Celebrations for 'special soul' Eva who turns 100 today
Eva Reeve is a tonic.
She sits in her chair waving to the nursing staff at her care home in Southfields and sticks her tongue out for pictures taken by the newspaper. At 100-years-young, she has not lost her sense of humour.
Her youngest daughter Jan Skelton said she has always liked having the same initials as the Queen. She even had 'ER' put on the wall in her former bedroom at Jan's house and they mocked up a ribbon cutting ceremony for her to declare it 'open'.
Today is a day like no other for Eva. Not only has she received her birthday message from the Queen but the former British Army cook also received a commanding officers coin from the Third Battalion Royal Anglian Regiment this afternoon, given to soldiers displaying the 'ethos' of the regiment.
Her daughter Jan said: "When she heard that there was going to be a war, she lived in Norwich where she volunteerd, and then signed up with her friend in 1939.
"She was in the Royal Norfolks, her job, as I understand, was in the cook house."
Eva was in the Auxiliary Territorial Service - the women's branch of the British Army during the Second World War where she was first based in Essex.
For some of the war, and when her dad was dying, she was allowed to return to her home county of Norfolk, on compassionate leave, where she was based at the Britannia barracks in Norwich before spending a further 18 months cooking at Cliftonville Hotel in Cromer.
Eva used to cook for 1,500 men at each sitting and packed up food - as part of soliders' haversack rations - for the troops going to war by train.

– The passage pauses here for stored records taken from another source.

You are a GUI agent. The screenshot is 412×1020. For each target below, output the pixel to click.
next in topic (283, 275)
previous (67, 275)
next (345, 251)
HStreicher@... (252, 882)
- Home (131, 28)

She remained in the Army until the end of the Second World War where she was incidentally demobbed in Clare Street drill hall, in Northampton, in 1945.
Jan added: "Mum loved her years in the Army and said it was the best days of her life.
"She has told me many good stories of her time with her comrades.
"She said if the war had gone on forever it woudn't have mattered to her.
"She said she wished she was a boy as she would have continued in there because she loved her troops."
When the war ended the mum-of-two joined the British Red Cross and achieved the position of junior commandant.
Even now, Eva still watches every armistice service and always salutes as she remembers their sacrifice.
The 100-year-old has always been a caring person, her daughters said.
In her later life, she cared for the blind and worked at a residential home until she retired at 60. Eva came to Northampton in her 80s to be cared for by her daughter.
Her eldest daughter, Linda, added: "It's a blessing to still have our mum.
"It is a privilege and we are so lucky because a lot of people don't have their mother at this age.
"She is a special soul and she is really witty, she has a good sense of humour. She was thrilled to see the card from the Queen today."
Jan said: "She's had good heath all of her life. The care here at this home, and the staff, are amazing. There is always warmth here."